→ TASK: In the ISC DHCP integration guide below, render this sentence in French: "An internal syslog concentrator is required to collect and forward events to Sekoia.io."

ISC DHCP offers a complete open-source solution for implementing DHCP servers.

  • Vendor: ISC (Internet Systems Consortium)
  • Supported environment: On Premise
  • Version compatibility, if applicable:
  • Detection based on: Network Telemetry
  • Supported application or feature: DHCP Server

High-Level Architecture Diagram

  • Type of integration: Outbound (PUSH to Sekoia.io)

Alternative

This will not be detailed in this documentation, but logs can also be sent directly to Sekoia.io over HTTPS using the Sekoia.io Endpoint Agent and the "Collect logs in files" method. This provides an alternative to the specified syslog collection method and may be preferable in certain environments.

Specification

Prerequisites

  • Resource:
    • Self-managed syslog forwarder
  • Network:
    • Outbound traffic allowed
  • Permissions:
    • Administrator rights on the ISC DHCP server
    • Root access to the Linux server with the syslog forwarder

Transport Protocol/Method

  • Indirect Syslog

Logs details

  • Supported functionalities: See section Overview
  • Supported type(s) of structure: syslog
  • Supported verbosity level: Emergency / Alert / Critical / Error / Warning / Notice / Informational / Debug

Note

Log levels are based on the taxonomy of RFC5424. Adapt according to the terminology used by the editor.

Step-by-Step Configuration Procedure

Instructions on the 3rd Party Solution

Forward ISC DHCP Logs to Sekoia.io

This setup guide will show you how to forward your ISC DHCP logs to Sekoia.io by means of a syslog transport channel.

Detailed Procedure:

  1. Prerequisites:
  2. An internal syslog concentrator is required to collect and forward events to Sekoia.io.

  3. Rsyslog Configuration:

  4. As of now, the main solution to collect ISC DHCP logs leverages the Rsyslog recipe. Please share your experiences with other recipes by editing this documentation.

Instruction on Sekoia

Configure Your Intake

This section will guide you through creating the intake object in Sekoia, which provides a unique identifier called the "Intake key." The Intake key is essential for later configuration, as it references the Community, Entity, and Parser (Intake Format) used when receiving raw events on Sekoia.

  1. Go to the Sekoia Intake page.
  2. Click on the + New Intake button at the top right of the page.
  3. Search for your Intake by the product name in the search bar.
  4. Give it a Name and associate it with an Entity (and a Community if using multi-tenant mode).
  5. Click on Create.

Note

For more details on how to use the Intake page and to find the Intake key you just created, refer to this documentation.

→ DATASET SECTION:
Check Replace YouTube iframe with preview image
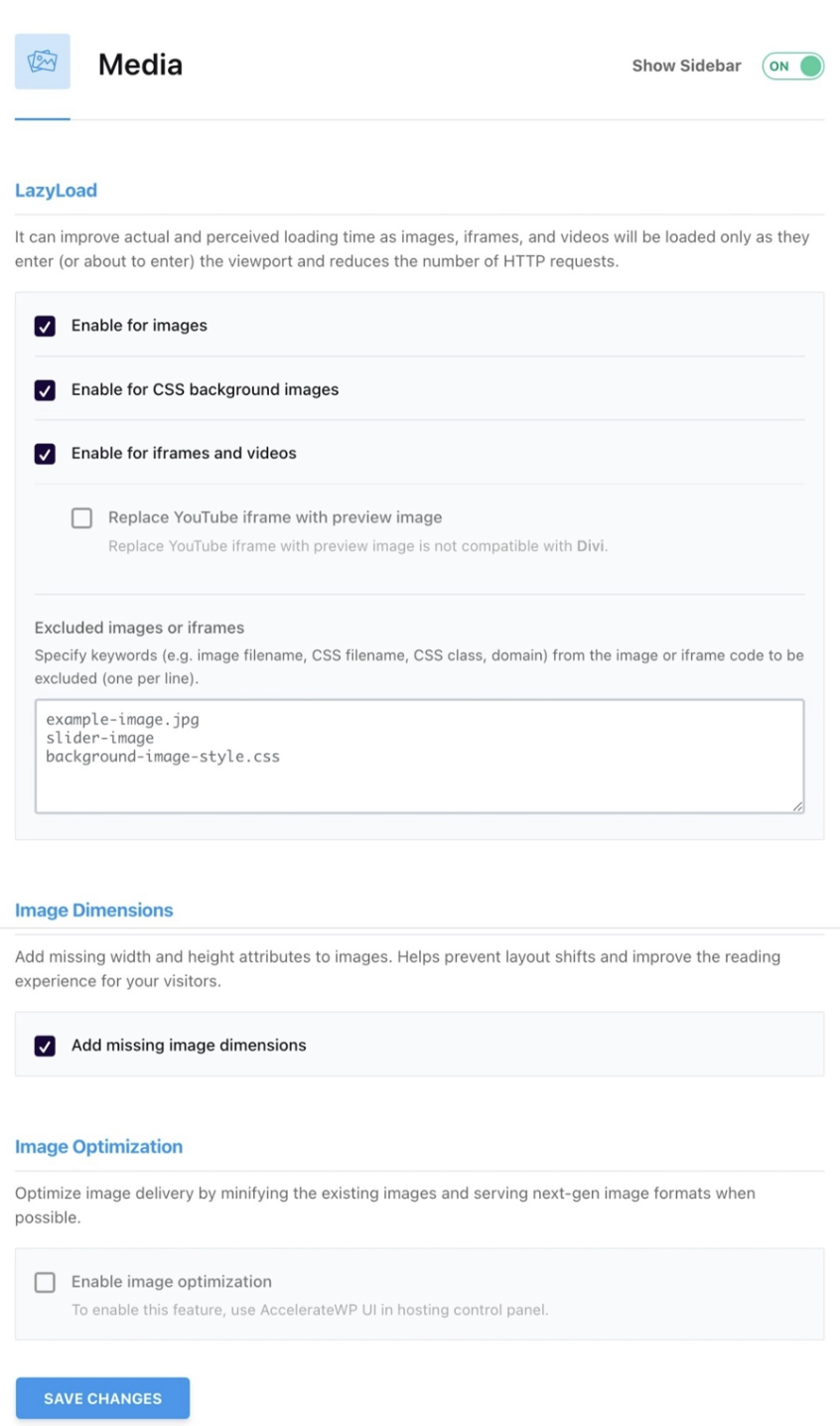This screenshot has height=1426, width=840. (x=81, y=517)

→ THE COMPLETED TASK: Un concentrateur syslog interne est nécessaire pour collecter et transférer les événements vers Sekoia.io.